DARPA TIDES Machine Translation 2002 Evaluation Sets
====================================================

This set contains the evaluation sets (source data and human reference 
translations), DTDs, scoring software, and evaluation plans from the 

DARPA TIDES Machine Translation 2002 Evaluation.

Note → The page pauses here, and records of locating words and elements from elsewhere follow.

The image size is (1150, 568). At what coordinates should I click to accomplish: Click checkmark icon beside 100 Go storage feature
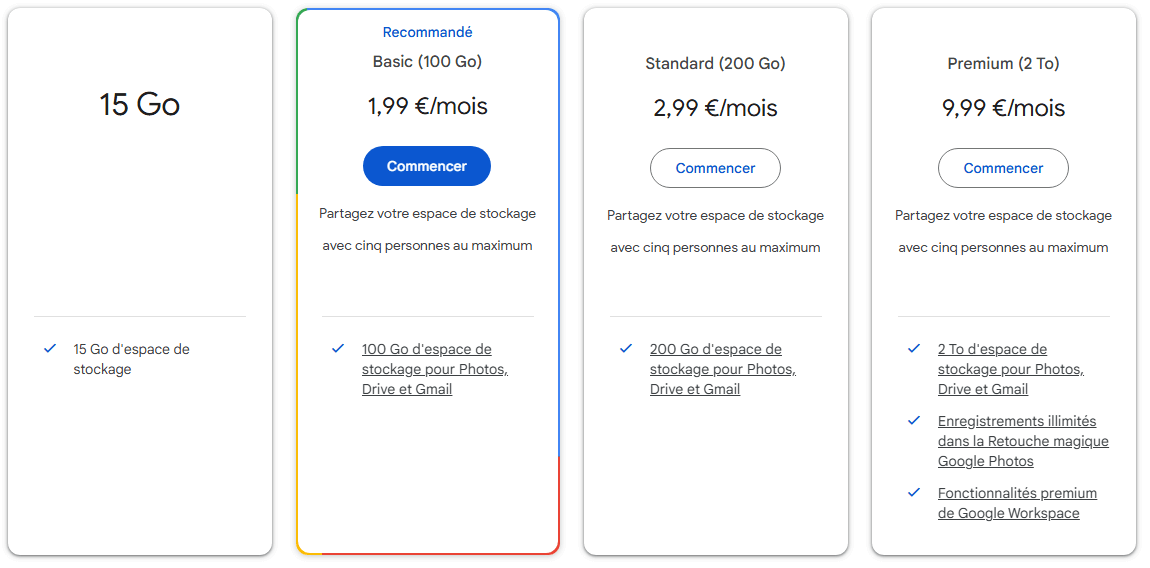point(338,348)
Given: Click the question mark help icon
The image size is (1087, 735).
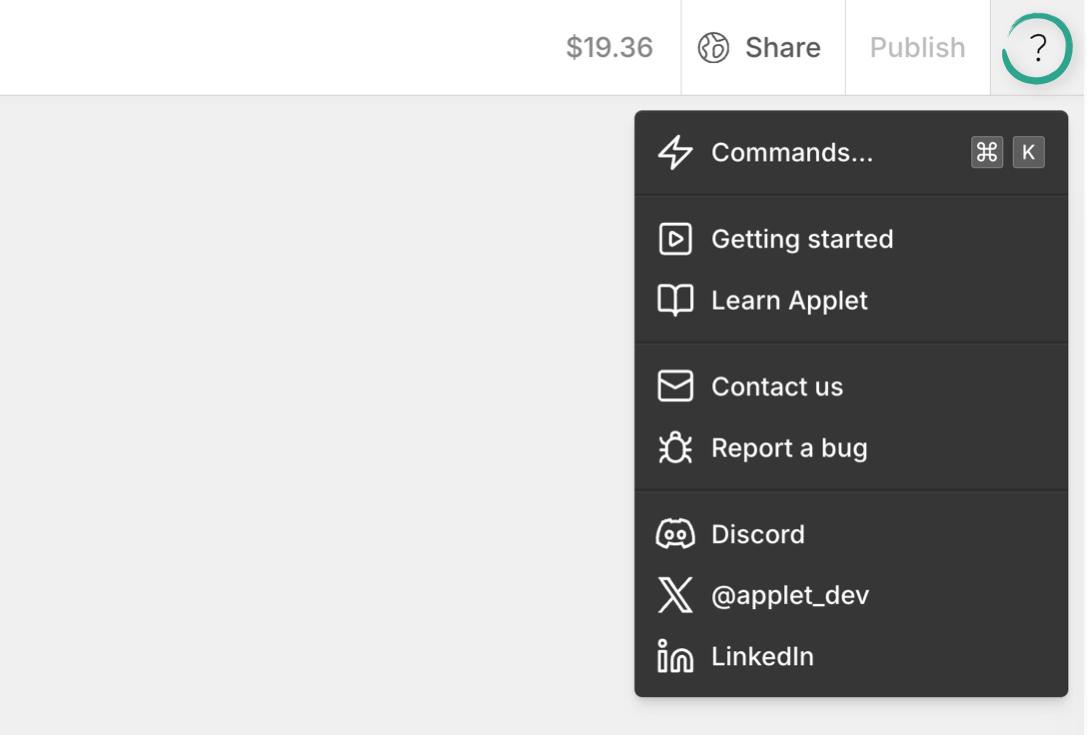Looking at the screenshot, I should pyautogui.click(x=1038, y=48).
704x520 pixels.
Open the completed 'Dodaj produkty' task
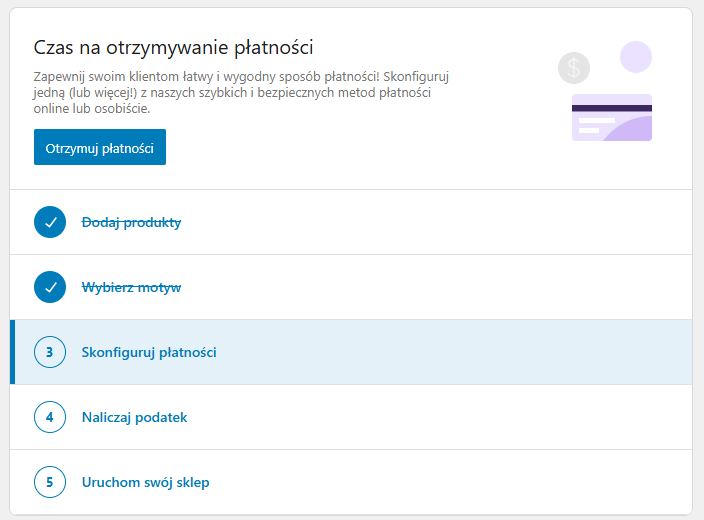tap(131, 222)
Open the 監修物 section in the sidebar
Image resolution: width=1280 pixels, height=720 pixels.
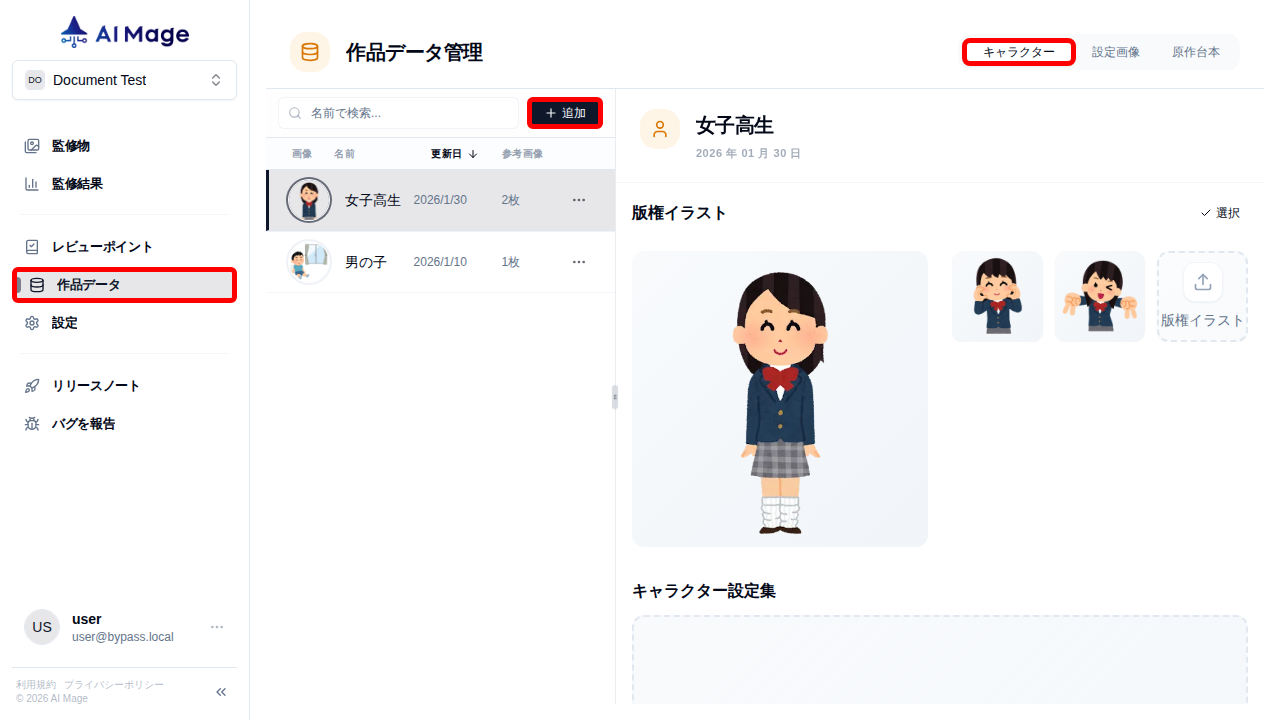tap(31, 145)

Please refer to the evaluation plan included in this package for details 
on how the evaluation was run.

A test set consists of two files, a source and a reference file.  Each 
reference file contains four independent translations of the data set.  The 
evaluation year, source language, test set (which, by default, is "evalset"), 
version of the data, and source vs. reference file (with the latter being 
indicated by "-ref") are reflected in the file name.  A reference file
contains four independent reference translations unless noted otherwise under
"Package Contents" below.

DARPA TIDES MT and NIST OpenMT evaluations used SGML-formatted test data until 
2008 and XML-formatted test data thereafter.  The test sets in this package 
are provided in both formats.

Please contact mt_poc@nist.gov with questions.


Package Contents
----------------

README.txt
This file.

Evaluation plan:
DARPATIDESMT02EvalPlan_v1-3.pdf

Test sets:
Arabic-to-English
Chinese-to-English

Scoring utility:
mteval-kit-v09.tar.gz

DTD:
mteval-v1.1.dtd


Data Set Statistics
-------------------

Data genres:
nw = newswire

Test set		Genre	Source/Ref	Documents	Segments	Tokens
MT02_Arabic-to-English	nw	source		100		728		16428
MT02_Arabic-to-English	nw	ahd		100		728		20118
MT02_Arabic-to-English	nw	ahg		100		728		20130
MT02_Arabic-to-English	nw	ahh		100		728		19267
MT02_Arabic-to-English	nw	ahi		100		728		21431
MT02_Chinese-to-English	nw	source		100		878		36185
MT02_Chinese-to-English	nw	E01		100		878		25919
MT02_Chinese-to-English	nw	E02		100		878		24865
MT02_Chinese-to-English	nw	E03		100		878		23512
MT02_Chinese-to-English	nw	E04		100		878		22472

The token counts for Chinese data are "character" counts, which were obtained 
by counting tokens matching the UNICODE-based regular expression "\w".
The token counts for all other languages included here are "word" counts, 
which were obtained by counting tokens matching the UNICODE-based regular 
expression "\w+".
The Python "re" module was used to obtain these counts.